Gesetzliche Grundlage

Nach § 13 Satz 2 BNatSchG sind nicht ver­meid­bare er­heb­li­che Be­einträch­ti­gun­gen durch Aus­gleichs- oder Er­satzmaßnah­men oder, so­weit dies nicht möglich ist, durch einen Er­satz in Geld zu kom­pen­sie­ren. Weil der Bund von der Ver­ord­nungs­ermäch­ti­gung in § 15 Abs. 7 BNatSchG zur näheren Be­stim­mung der Kom­pen­sa­tion von Ein­grif­fen in die Na­tur kei­nen Ge­brauch ge­macht hat, fin­den die je­wei­li­gen vor­han­de­nen lan­des­spe­zi­fi­schen Be­stim­mun­gen zur Kom­pen­sa­tion von Ein­grif­fen in die Na­tur, wie z. B. der Kom­pen­sa­ti­ons­er­lass Wind­en­er­gie des Lan­des Bran­den­burg, An­wen­dung. Auch an­dere lan­des­recht­li­che Be­stim­mun­gen se­hen viel­fach vor, dass nur der Rück­bau von mast­ar­ti­gen Bau­wer­ken oder ver­gleich­ba­ren Struk­tu­ren eine ge­eig­nete Er­satzmaßnahme sei. Dies führte oft dazu, dass Er­satz­geld­zah­lun­gen die häufigste Kom­pen­sa­ti­onsmaßnahme dar­stell­ten und sich die Be­trei­ber von Wind­en­er­gie­an­la­gen vorab nicht mit an­de­ren Kom­pen­sa­ti­onsmaßnah­men aus­ein­an­der­set­zen muss­ten.

Verfahren bis zum BVerwG

Vor dem OVG Ber­lin-Bran­den­burg hat­ten die Kläge­rin­nen erst­in­stanz­lich zunächst noch kei­nen Er­folg (Ur­teile vom 31.03.2023, Az. 3a A 47/23 und 3a A 37/23). Das Ge­richt lehnte die Kla­gen im We­sent­li­chen mit der Begründung ab, dass die von den Kläge­rin­nen vor­ge­se­he­nen Maßnah­men wie Strauch­he­cken­pflan­zun­gen nicht ge­eig­net seien, das Land­schafts­bild land­schafts­ge­recht wie­der­her­zu­stel­len oder neu zu ge­stal­ten. Die spe­zi­fi­schen Ein­griffs­fol­gen durch den tur­mar­ti­gen Ein­druck von Wind­en­er­gie­an­la­gen könn­ten al­len­falls durch den Rück­bau von Bau­wer­ken, die wie eine Wind­en­er­gie­an­lage im Raum wirk­sam seien, aber nicht durch An­pflan­zun­gen kom­pen­siert wer­den. Da­her durfte auf eine Er­satz­geld­zah­lung zurück­ge­grif­fen wer­den.

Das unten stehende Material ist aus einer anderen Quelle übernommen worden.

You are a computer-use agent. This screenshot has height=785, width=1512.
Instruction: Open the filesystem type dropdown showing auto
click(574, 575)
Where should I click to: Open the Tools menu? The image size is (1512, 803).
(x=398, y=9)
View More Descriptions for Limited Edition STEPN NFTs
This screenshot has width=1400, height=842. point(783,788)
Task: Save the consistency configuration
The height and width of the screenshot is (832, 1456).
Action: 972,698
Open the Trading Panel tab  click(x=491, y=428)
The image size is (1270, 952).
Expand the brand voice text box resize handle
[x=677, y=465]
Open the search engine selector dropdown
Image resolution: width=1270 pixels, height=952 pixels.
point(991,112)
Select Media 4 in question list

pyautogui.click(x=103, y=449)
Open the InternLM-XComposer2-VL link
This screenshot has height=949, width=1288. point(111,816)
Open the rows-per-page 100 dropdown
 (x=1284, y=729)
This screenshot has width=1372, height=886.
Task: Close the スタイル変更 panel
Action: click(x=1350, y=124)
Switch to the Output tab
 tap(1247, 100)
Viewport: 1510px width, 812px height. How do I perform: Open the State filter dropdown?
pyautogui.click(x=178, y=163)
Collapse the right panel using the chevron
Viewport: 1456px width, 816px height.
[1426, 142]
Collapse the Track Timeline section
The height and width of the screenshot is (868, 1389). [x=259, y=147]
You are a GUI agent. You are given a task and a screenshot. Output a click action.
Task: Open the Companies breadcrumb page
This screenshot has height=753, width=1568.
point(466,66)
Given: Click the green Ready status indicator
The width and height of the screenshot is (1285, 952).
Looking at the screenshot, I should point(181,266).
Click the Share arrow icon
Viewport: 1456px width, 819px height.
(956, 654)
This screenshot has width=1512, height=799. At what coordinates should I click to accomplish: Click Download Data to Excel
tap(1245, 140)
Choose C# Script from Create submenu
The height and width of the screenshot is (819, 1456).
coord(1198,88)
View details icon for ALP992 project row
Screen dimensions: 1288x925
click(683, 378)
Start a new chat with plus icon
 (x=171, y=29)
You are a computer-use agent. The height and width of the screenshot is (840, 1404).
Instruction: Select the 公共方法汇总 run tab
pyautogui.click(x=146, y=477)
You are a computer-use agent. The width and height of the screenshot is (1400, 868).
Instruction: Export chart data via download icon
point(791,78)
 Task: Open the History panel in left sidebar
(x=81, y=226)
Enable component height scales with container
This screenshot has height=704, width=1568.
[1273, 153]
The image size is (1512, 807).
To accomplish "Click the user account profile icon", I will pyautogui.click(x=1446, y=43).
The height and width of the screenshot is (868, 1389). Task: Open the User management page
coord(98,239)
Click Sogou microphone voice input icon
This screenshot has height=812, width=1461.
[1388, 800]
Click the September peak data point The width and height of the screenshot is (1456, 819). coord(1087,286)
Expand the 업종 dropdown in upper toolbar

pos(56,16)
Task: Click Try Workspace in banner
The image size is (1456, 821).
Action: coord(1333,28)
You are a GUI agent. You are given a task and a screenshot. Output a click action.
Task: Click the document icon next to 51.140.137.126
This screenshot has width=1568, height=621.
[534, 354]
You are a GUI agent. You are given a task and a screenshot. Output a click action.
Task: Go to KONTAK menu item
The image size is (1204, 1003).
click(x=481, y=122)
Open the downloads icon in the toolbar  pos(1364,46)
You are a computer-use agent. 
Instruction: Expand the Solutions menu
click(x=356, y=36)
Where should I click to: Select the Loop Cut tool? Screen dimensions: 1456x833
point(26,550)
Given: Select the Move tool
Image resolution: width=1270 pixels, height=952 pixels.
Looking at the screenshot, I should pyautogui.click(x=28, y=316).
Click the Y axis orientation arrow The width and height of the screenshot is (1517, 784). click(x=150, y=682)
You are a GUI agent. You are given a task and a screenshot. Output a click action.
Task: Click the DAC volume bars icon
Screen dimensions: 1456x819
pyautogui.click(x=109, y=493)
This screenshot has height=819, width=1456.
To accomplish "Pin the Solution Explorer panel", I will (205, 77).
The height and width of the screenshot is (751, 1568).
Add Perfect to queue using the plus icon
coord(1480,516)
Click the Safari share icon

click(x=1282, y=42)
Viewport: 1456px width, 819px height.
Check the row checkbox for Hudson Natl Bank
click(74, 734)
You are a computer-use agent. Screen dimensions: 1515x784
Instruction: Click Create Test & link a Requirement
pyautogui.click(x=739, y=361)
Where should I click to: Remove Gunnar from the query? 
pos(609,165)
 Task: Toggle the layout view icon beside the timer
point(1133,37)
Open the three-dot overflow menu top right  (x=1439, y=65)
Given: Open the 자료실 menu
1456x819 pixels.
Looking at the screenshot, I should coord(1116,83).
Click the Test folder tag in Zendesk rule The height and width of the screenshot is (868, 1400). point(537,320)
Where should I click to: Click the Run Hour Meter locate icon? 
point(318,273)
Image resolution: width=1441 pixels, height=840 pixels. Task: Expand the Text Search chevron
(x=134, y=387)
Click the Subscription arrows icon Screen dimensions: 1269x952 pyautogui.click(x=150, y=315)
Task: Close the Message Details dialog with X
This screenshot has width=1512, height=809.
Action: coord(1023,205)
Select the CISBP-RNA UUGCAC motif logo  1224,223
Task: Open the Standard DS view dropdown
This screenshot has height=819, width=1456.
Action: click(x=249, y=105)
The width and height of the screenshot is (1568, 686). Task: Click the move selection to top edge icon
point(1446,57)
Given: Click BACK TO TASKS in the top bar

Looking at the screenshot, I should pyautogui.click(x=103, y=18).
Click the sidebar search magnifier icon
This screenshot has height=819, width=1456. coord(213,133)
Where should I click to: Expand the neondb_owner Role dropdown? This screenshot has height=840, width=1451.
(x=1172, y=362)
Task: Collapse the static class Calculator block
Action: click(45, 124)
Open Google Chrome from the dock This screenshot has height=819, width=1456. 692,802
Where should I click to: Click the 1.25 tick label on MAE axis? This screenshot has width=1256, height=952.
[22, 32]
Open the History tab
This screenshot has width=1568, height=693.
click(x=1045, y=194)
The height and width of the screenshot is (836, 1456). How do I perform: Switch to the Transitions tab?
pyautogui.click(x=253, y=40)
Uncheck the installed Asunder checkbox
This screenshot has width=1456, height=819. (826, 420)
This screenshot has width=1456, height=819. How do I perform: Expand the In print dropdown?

In der Re­vi­sion stellte das BVerwG al­ler­dings klar, dass der vom OVG zu­grunde ge­legte recht­li­che Maßstab über die An­for­de­run­gen des Bun­des­na­tur­schutz­ge­set­zes und die hierzu er­gan­gene Recht­spre­chung des BVerwG hin­aus­ging. Hier­nach genüge für den Er­satz von Be­einträch­ti­gun­gen des Land­schafts­bil­des in sei­ner Viel­falt, Ei­gen­art und Schönheit so­wie sei­nes Er­ho­lungs­werts im Sinne des § 1 Abs. 1 Nr. 3 BNatSchG eine gleich­wer­tige Her­stel­lung der be­trof­fe­nen Funk­tio­nen. An­ders als bei Aus­gleichsmaßnah­men sei eine gleich­ar­tige Her­stel­lung nicht er­for­der­lich. Eine gleich­wer­tige Her­stel­lung sei auch nicht auf Er­satzmaßnah­men be­schränkt, die auf die Be­sei­ti­gung ver­ti­ka­ler Struk­tu­ren zie­len. Auch Maßnah­men, die auf an­de­rem Wege Viel­falt, Ei­gen­art und Schönheit oder Er­ho­lungs­wert ei­ner Land­schaft in dem be­trof­fe­nen Na­tur­raum stei­gern, kom­men zur Kom­pen­sa­tion in Be­tracht.

Ausblick

Das BVerwG hob die Ur­teile des OVG auf und ver­wies die Sa­che zur an­der­wei­ti­gen Ver­hand­lung und Ent­schei­dung an die­ses zurück. Die Veröff­ent­li­chung der ge­nauen Ent­schei­dungsgründe steht noch aus. Doch schon jetzt zeich­net sich ab, dass die Ur­teile des BVerwG eine Prüfung der lan­des­recht­li­chen Be­stim­mun­gen bezüglich der gleich­wer­ti­gen Er­satzmaßnah­men bei Ein­grif­fen in die Na­tur durch den Bau von Wind­en­er­gie­an­la­gen er­for­der­lich ma­chen. Die Er­mitt­lung und An­er­ken­nung von gleich­wer­ti­gen Kom­pen­sa­ti­onsmaßnah­men dürfte da­her mit ei­ner länge­ren Ver­fah­rens­dauer so­wie mit fi­nan­zi­el­lem und per­so­nel­lem Mehr­auf­wand so­wohl auf Behörden- als auch auf Pro­jek­tie­rer­seite ver­bun­den sein. Zu­dem könnte die Ent­schei­dung auch für wei­tere Vor­ha­ben und Ein­griffe in die Land­schaft, na­ment­lich den Strom­netz­aus­bau, auf Lan­des- und Bun­des­ebene, z. B. im Rah­men der Bun­des­kom­pen­sa­ti­ons­ver­ord­nung, re­le­vant wer­den.